Kelvin Island
- Etymology: Named for William Thomson, 1st Baron Kelvin

Geography
- Location: Lake Nipigon
- Coordinates: 49°51′33″N 88°39′59″W﻿ / ﻿49.85917°N 88.66639°W
- Length: 16 km (9.9 mi)
- Width: 11 km (6.8 mi)

Administration
- Canada
- Province: Ontario
- District: Thunder Bay

= Kelvin Island (Lake Nipigon) =

Island in Thunder Bay District, Ontario, Canada

Kelvin Island (île Kelvin) is a large island in the centre of Lake Nipigon, in Thunder Bay District in northwestern Ontario, Canada. It is named after the British scientist William Thomson, 1st Baron Kelvin (1824–1907).

The island has an area of about 10000 ha.
Frith Lake lies in the centre of the island, and there are six other unnamed lakes.

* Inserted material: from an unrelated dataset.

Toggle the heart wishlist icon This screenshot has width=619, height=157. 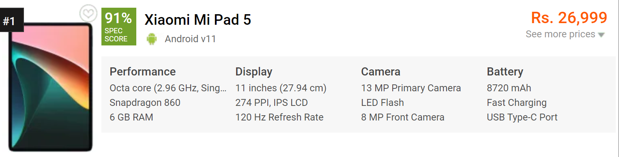(88, 14)
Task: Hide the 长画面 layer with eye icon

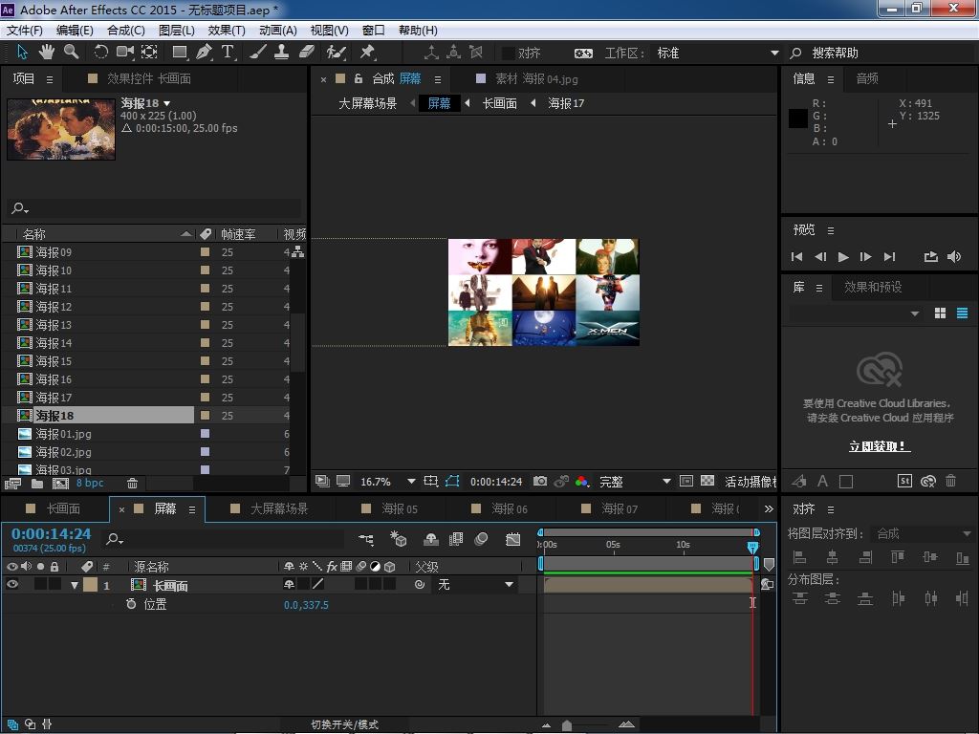Action: pyautogui.click(x=12, y=585)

Henry's Harbour is at the western tip, and Moose's Harbour is the middle on the eastern side.

==Geology==
Geological mapping of Kelvin Island in the 1980s found it to consist almost entirely of Proterozoic diabase. Cliffs and other outcrops along the shoreline of Kelvin Island expose predominately massive, medium-grained diabase and subordinate layered diabase. Shoreline exposures of quartz, amphibole diabase, poikilitic diabase, and diabase with pegmatitic patches or veins are uncommon. Only a single exposure each of anorthositic diabase and calcareous mudstone was mapped. An exposure of fine-grained, columnar jointed diabase is associated with the exposure of calcareous mudstone.

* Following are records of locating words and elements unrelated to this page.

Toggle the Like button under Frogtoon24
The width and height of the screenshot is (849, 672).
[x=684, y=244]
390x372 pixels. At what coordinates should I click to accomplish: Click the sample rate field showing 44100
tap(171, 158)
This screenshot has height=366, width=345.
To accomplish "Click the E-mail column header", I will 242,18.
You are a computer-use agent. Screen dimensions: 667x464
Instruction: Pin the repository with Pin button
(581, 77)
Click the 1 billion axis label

Regional geological mapping of the northern part of Lake Nipigon region indicates that the diabase underlying Kelvin Island are parts of a single igneous sill approximately 200 m thick. This sill grades from its base to top in a series of layers consisting of: 1.) a basal lower chill zone, 2.) coarse poikilitic diabase to medium-grained diabase, 3.) medium-grained diabase with coarse pegmatitic patches, and 4.) an upper 2 m of fine-grained to aphanitic diabase with columnar joints and is locally vesicular. The layer of medium-grained diabase locally displays igneous layering and contains zones of anorthosltic diabase. This sill is one of several diabase sills, cone sheets, and dikes, which are collectively known as either the Logan or Nipigon sills, that form extensive rock exposures in the northern part of Lake Nipigon region. These dikes and sills intrude Proterozoic sedimentary rocks, largely quartz arenites and mudstones known as the Sibley Group.

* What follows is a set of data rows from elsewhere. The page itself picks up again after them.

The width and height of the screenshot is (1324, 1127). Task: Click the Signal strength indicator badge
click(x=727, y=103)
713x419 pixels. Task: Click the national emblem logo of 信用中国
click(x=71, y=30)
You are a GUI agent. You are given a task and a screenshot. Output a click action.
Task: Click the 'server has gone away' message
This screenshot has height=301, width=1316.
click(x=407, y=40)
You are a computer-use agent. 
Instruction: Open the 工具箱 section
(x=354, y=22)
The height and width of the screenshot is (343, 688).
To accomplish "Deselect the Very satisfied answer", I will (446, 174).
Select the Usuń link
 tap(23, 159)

Agates have reportedly been found on the beach along West Bay, which lies on the western shore of Lake Nipigon and west of Kelvin Island. Like the shoreline of Kelvin Island, the shoreline of West Bay consists largely of medium-grained diabase of the Nipigon sills.

==Ecology==
In 1964 the island had an estimated moose population of 0.48 for each 1 km2 as counted from the air.
Pellet group counts may give a higher estimate.

Kelvin Island is part of the Lake Nipigon Conservation Reserve.